Share your own experience. Perhaps you are both new to meditation. Perhaps it has benefitted you already and you can say why. Ask them whether they might be interested in joining you. It could be simply to hang out with you and connect. Perhaps set a regular date and time; make it an opportunity to cultivate love and enjoyment rather than a pressured experience.
Experiment a bit. If the elderly friend or family member is mobile,she might try a walking meditation or a gentle yoga practice. But keep in mind as a precaution the issues that come with age:If the senior is less mobile, then by all means simplify the practice—single, slow movements can be just as effective as something more active.

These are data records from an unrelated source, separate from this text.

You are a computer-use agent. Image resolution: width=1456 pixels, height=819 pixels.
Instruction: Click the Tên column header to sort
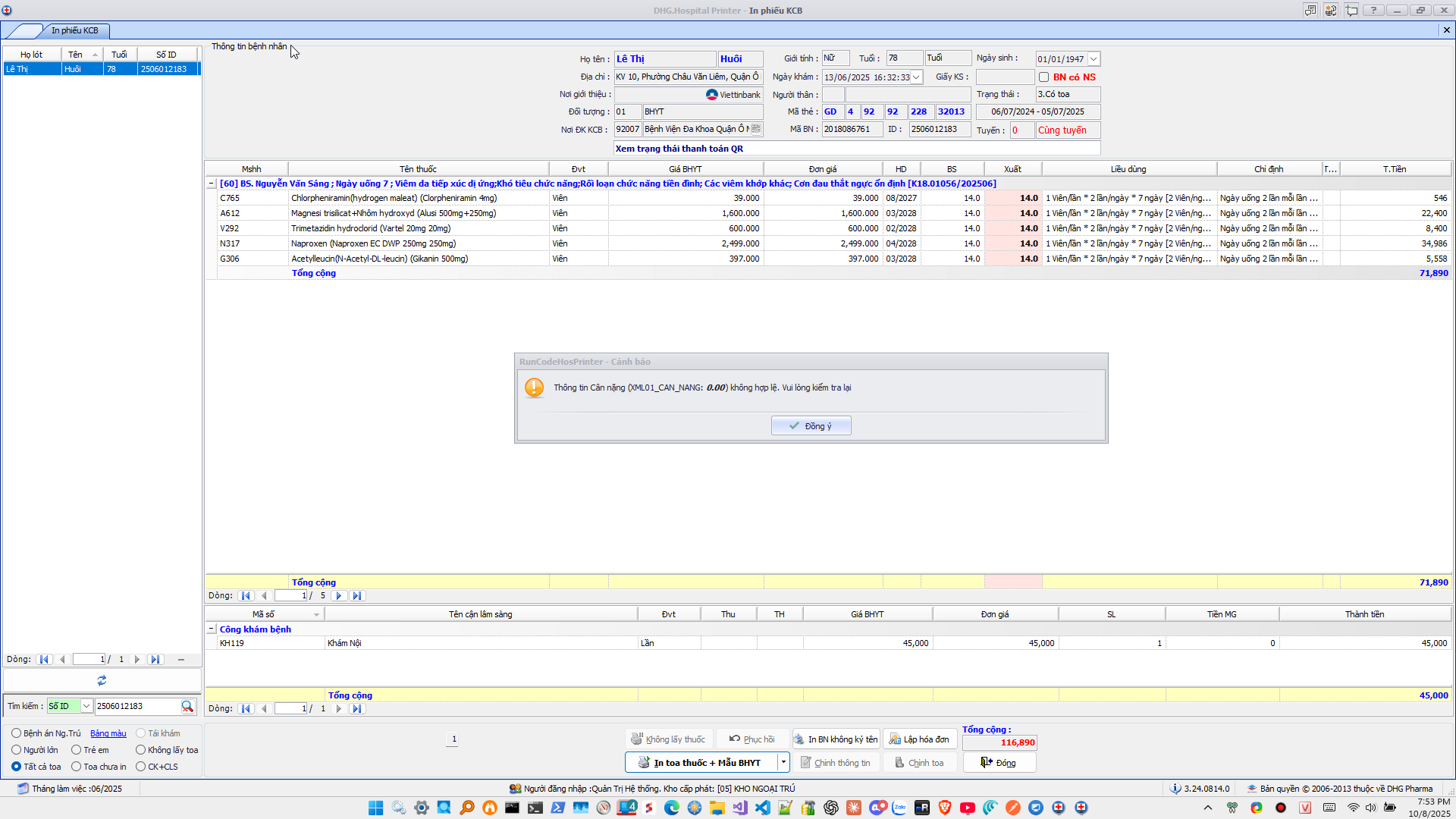(76, 55)
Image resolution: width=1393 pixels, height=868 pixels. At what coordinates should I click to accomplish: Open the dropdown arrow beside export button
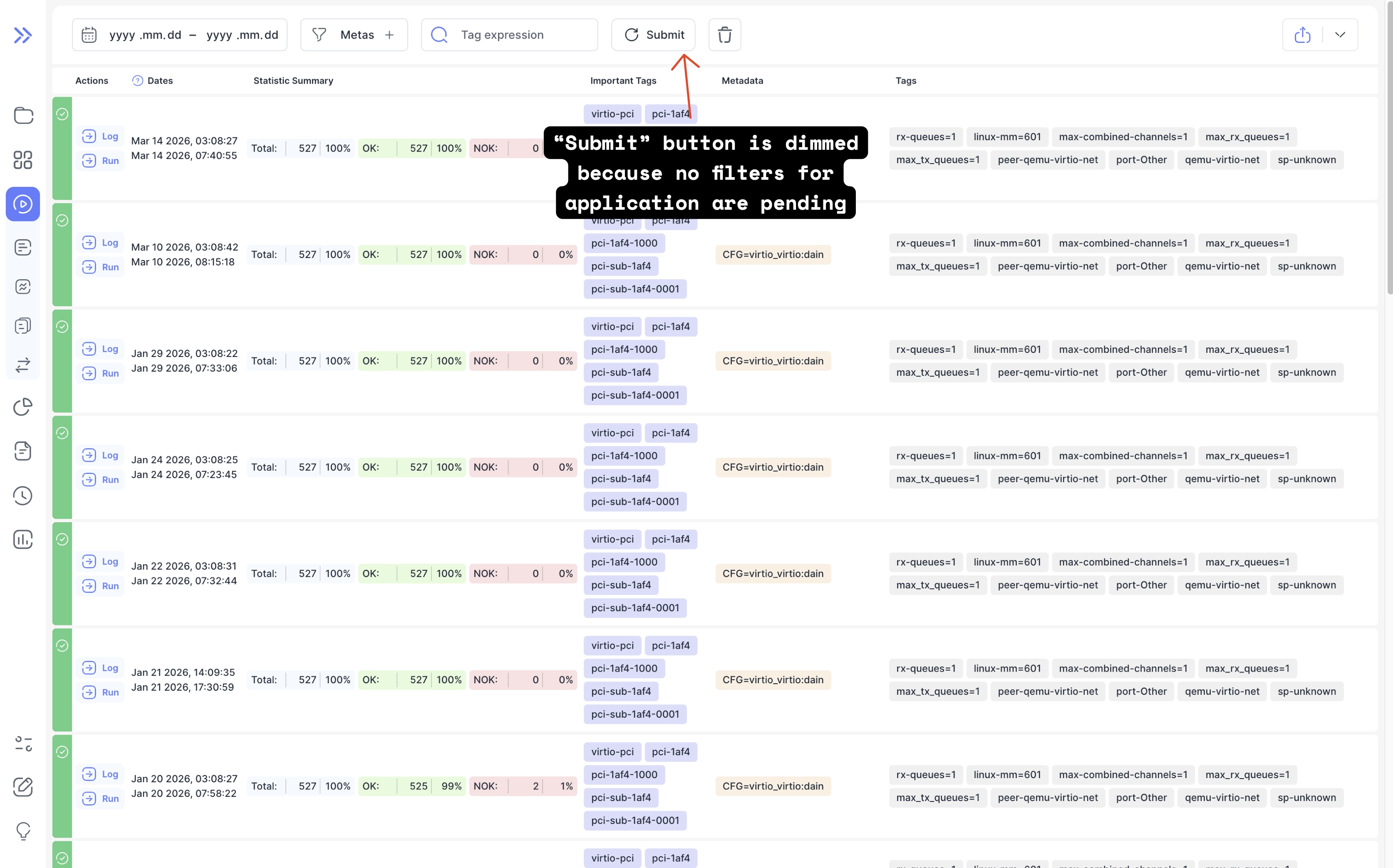[1340, 35]

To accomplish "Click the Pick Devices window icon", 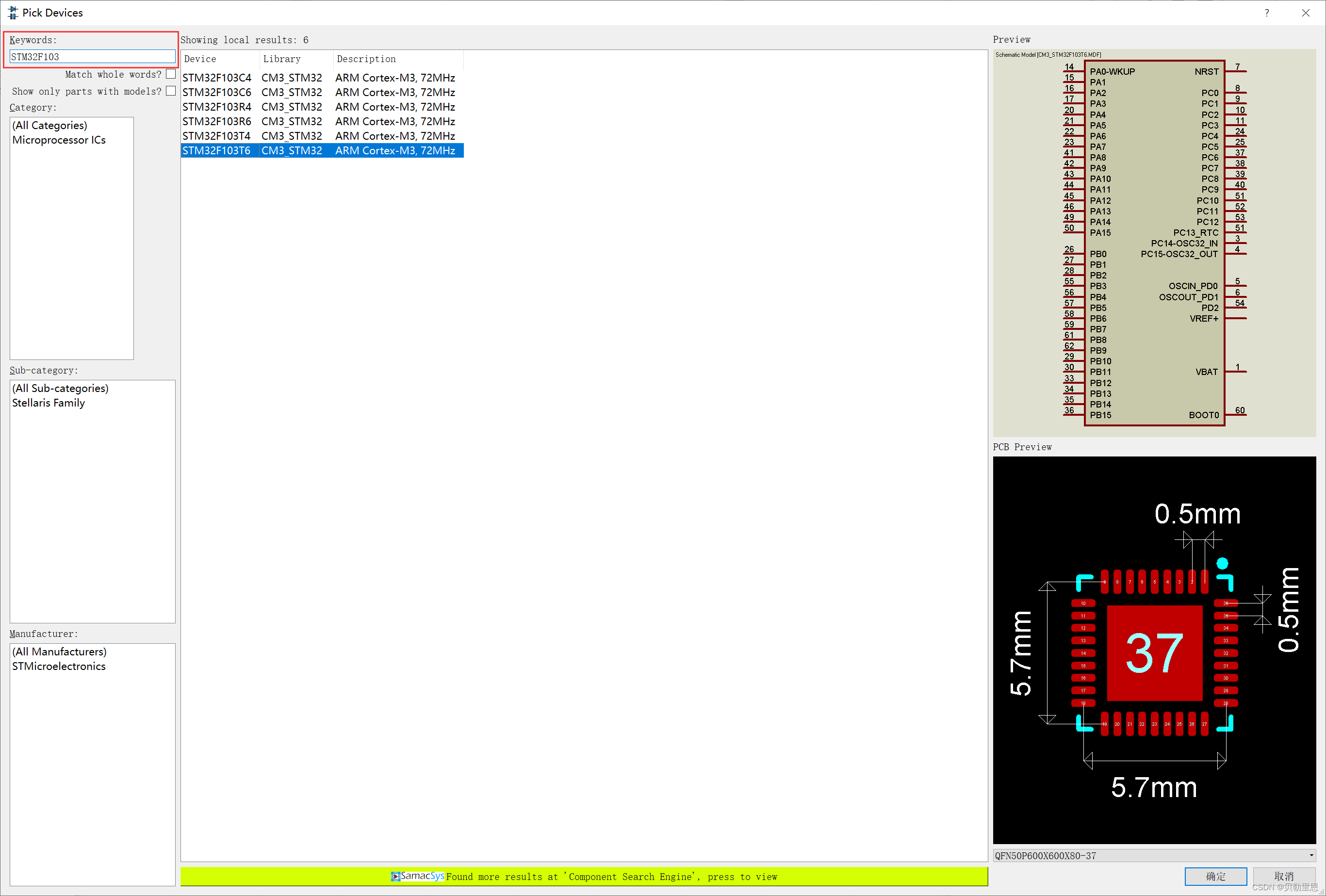I will click(x=13, y=13).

Reframe the issue. If your grumpy grandpa says that he’s not interested in this New Age stuff, skip the whole re-education spiel and take him for a car ride into the country. Find green spaces, take walks, help him pot some plants, make time to share a beverage, and look at old photographs. Aim to support him to awaken and enjoy his senses. Learn from him by gathering ingredients and cooking his favorite recipes, doing chores with him around the home—laundry, dishes, and yard work. That’s old-school meditation practice.
Broaden the approach. There really is no limit to the ways in which we can practice meditation. Aside from all of the above techniques, you might encourage the elder in your life to begin a yoga nidra, or guided relaxation, practice. There are some great audio resources available. It’s a totally supported, restful low-impact practice that still lets the mind develop awareness.